音楽の世界で、若くして、そうですねたとえば十代前半ごろで立派な歌を、演奏を、特に歌かな、聴かせるというケースは枚挙にいとまがないじゃないですか。美空ひばりもリトル・エスター(エスター・フィリップス)も鄧麗君もそんな年齢でレコード・デビューしていて、しかも当初から完成されていました。立派な大人の歌を(大人顔負けとかではない)聴かせていたと思うんですね。
楽器奏者でも十代でのデビュー時から円熟していたひとは多いです。ジャズ・トランペット奏者リー・モーガンは18歳でプロ・デビューしています。表題にしましたがデューク・エリントン楽団のベース奏者ジミー・ブラントンも、モダン・ジャズ・トランペッターのクリフォード・ブラウンも若年で成熟。亡くなったときに20代前半だったんですからね。その時点で彼らの演奏は完璧でした。
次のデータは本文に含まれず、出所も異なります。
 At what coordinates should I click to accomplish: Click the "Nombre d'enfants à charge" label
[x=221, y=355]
音楽的感性はしばしば十代で養われ、しかも完成することが多いですし、それは才能や本能といった部分だけでなく、鍛錬がその時期に集中的になされるからでもありましょう。それでメキメキ腕をあげ、歌手として楽器奏者として、二十歳を迎えたといったあたりの年齢でも完成するケースがいままでの音楽史で実に多いことをみなさんご存知のはずです。意地悪なことを言えば、その後は落ちていく一方なんていうひともいますけど。
もちろん生物学的な年齢を重ねるに連れ、音楽も充実度を増していくひとも多いですよね。実人生での経験の積み重ねが音楽にも反映されて、熟成度を増すんですよね。でもそれを音楽の世界における一般法則だなどととらえてはなりません。そういうケースもあればそうじゃないケース、すなわち若くして熟した深みのある音楽を実現できる存在もいるという、それだけのことなんで。
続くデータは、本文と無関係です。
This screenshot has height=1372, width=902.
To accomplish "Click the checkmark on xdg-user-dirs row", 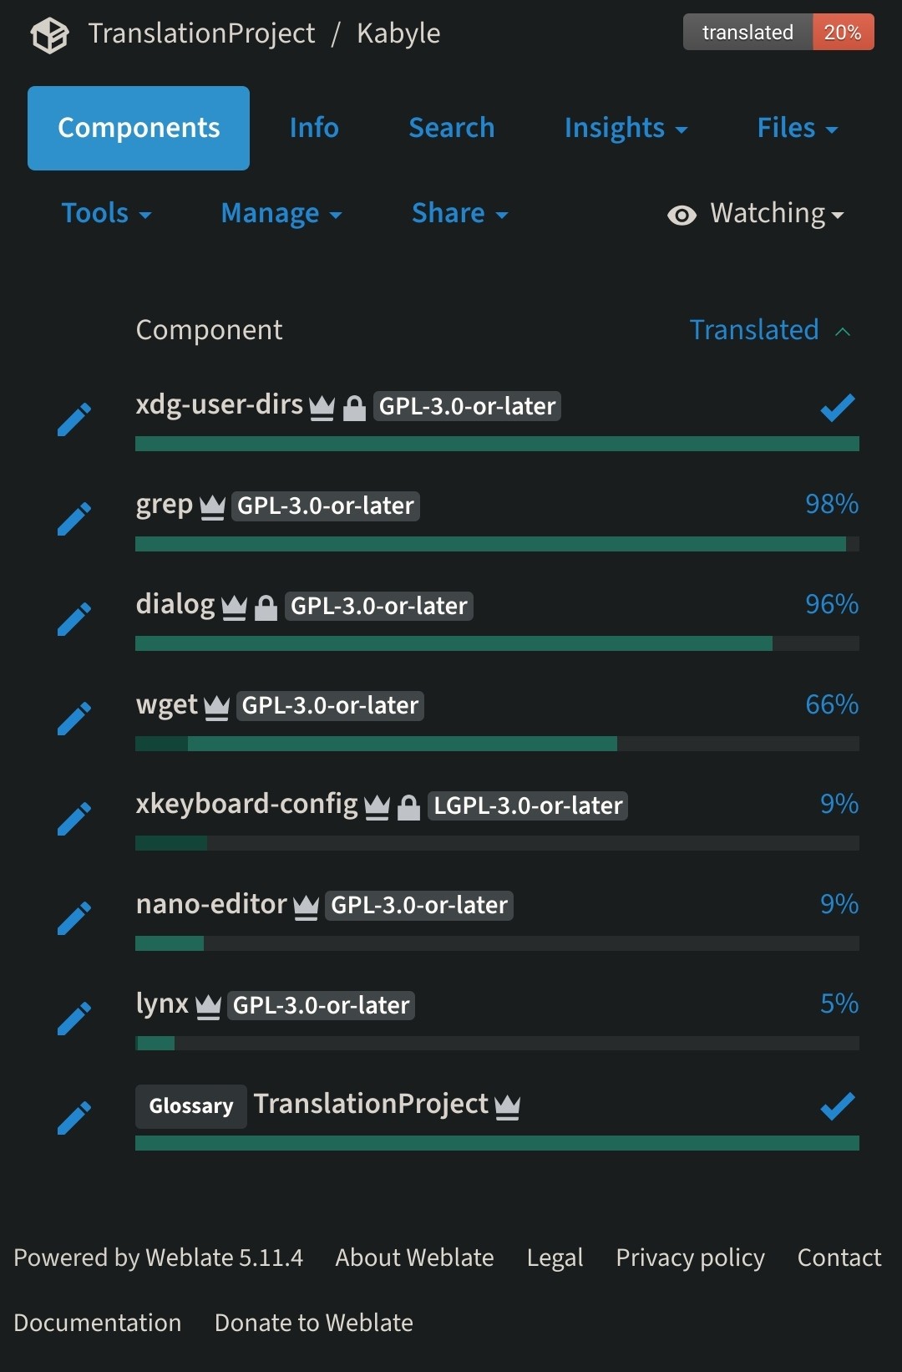I will tap(838, 407).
だから若くして熟した才能に出会っても、それでいちいち驚いていてはキリないですよ。歴史が証明しているようにそういう存在は音楽の世界ではわりと一般的ですから、決して例外だとか稀な天才だとかいうわけじゃないです。ごくふつうのことなんで、そういうひともいるんだな、またしても出会ったな、とふつうに受け止めれていればいいだけじゃないでしょうか。
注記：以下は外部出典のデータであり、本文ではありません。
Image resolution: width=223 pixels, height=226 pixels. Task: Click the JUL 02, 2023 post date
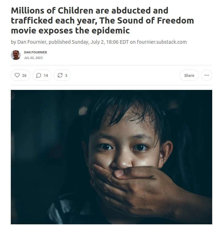[33, 58]
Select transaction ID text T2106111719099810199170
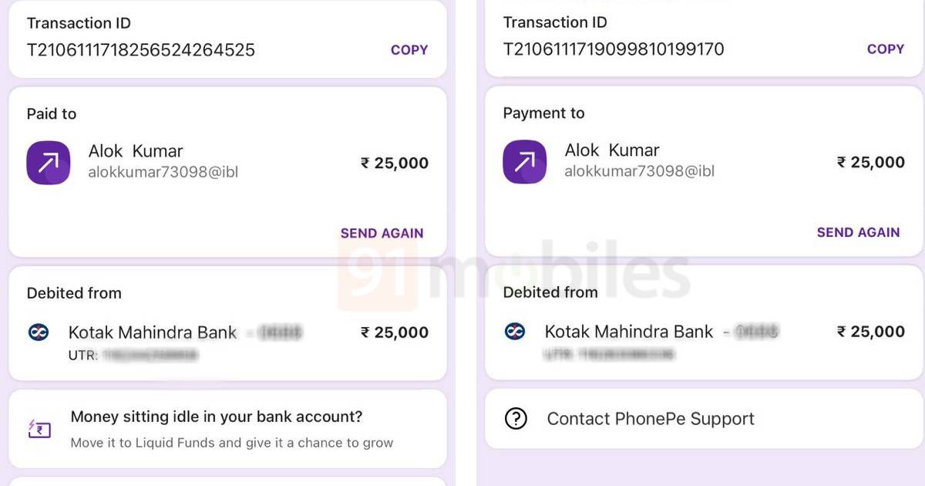Viewport: 925px width, 486px height. pos(614,49)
ともあれ、音楽、スポーツ競技、数学。この三分野は十代で大きく花開くことのできるものなんです。そんなケースがあまりにも多いわけなんでごく一般的なことで、だから二十歳なんていったら(アイドル界じゃないけど)もう年寄り、そろそろ引退だと言われちゃいますよ。実際そうなったひとも多いですしね。
« 男歌・女歌(二回目 with わさみん) | トップページ | エディ・パルミエリのフォルティシモ 〜『フル・サークル』 »
「ジェンダー、ルッキズム、エイジズム」カテゴリの記事
- Trust Over 75 〜 後期高齢者ズ(2023.06.06)
- これって女子力?(2023.02.02)
- 恋愛しない人間もいる(2022.10.23)
- 年齢差別(2022.09.30)
- Say It Loud & I’m Proud! 〜 ぼくはパンセク(2022.08.23)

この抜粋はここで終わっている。